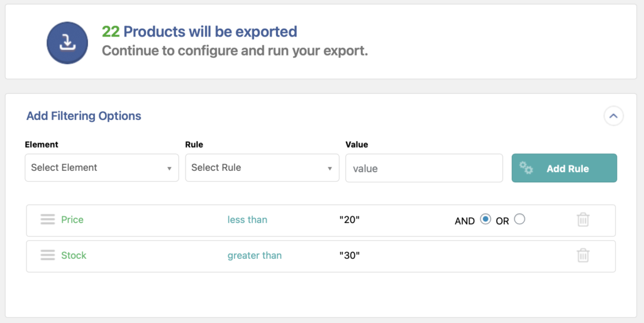Click the gears icon on Add Rule
This screenshot has height=323, width=644.
[x=526, y=168]
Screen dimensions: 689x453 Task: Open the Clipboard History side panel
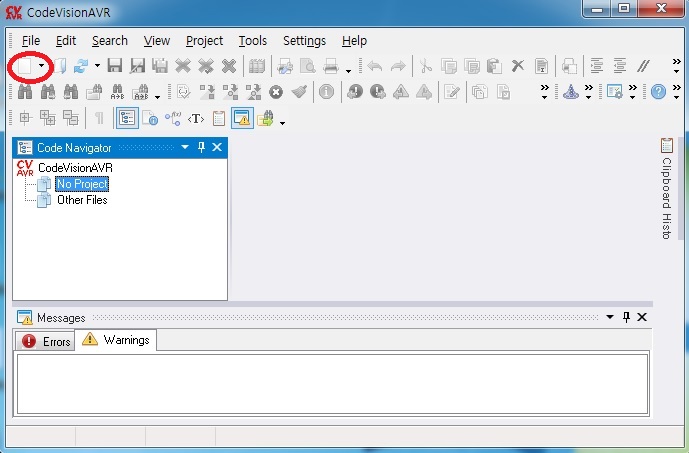click(666, 190)
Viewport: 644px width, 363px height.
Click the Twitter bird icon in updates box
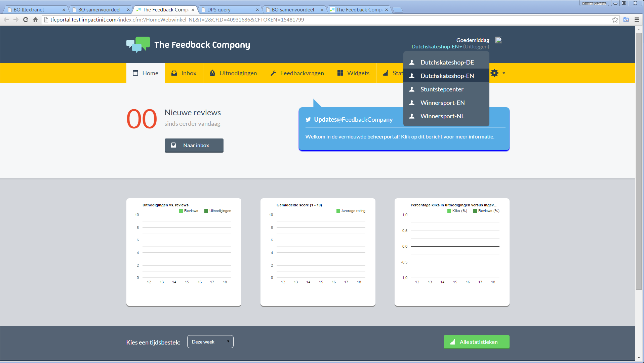coord(308,120)
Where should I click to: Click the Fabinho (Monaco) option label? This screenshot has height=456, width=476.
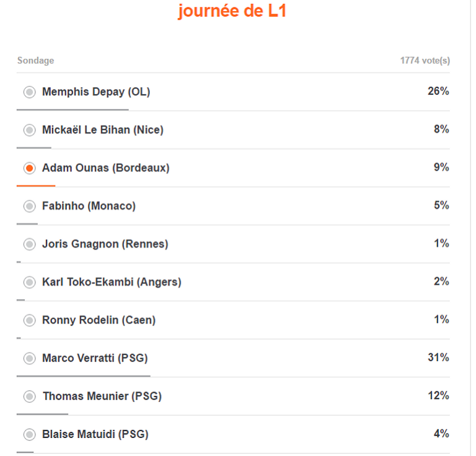tap(89, 206)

-- -- --

TASK BRIEF: Set the pictures aside and repeat only the lines from the one containing "Screen dimensions: 689x453" through the last line of the entries above, exactly as they stand.

WRITTEN REPLY:
Screen dimensions: 689x453 Task: Open the Clipboard History side panel
click(666, 190)
Viewport: 644px width, 363px height.
Click the Twitter bird icon in updates box
coord(308,120)
Where should I click to: Click the Fabinho (Monaco) option label? This screenshot has height=456, width=476.
tap(89, 206)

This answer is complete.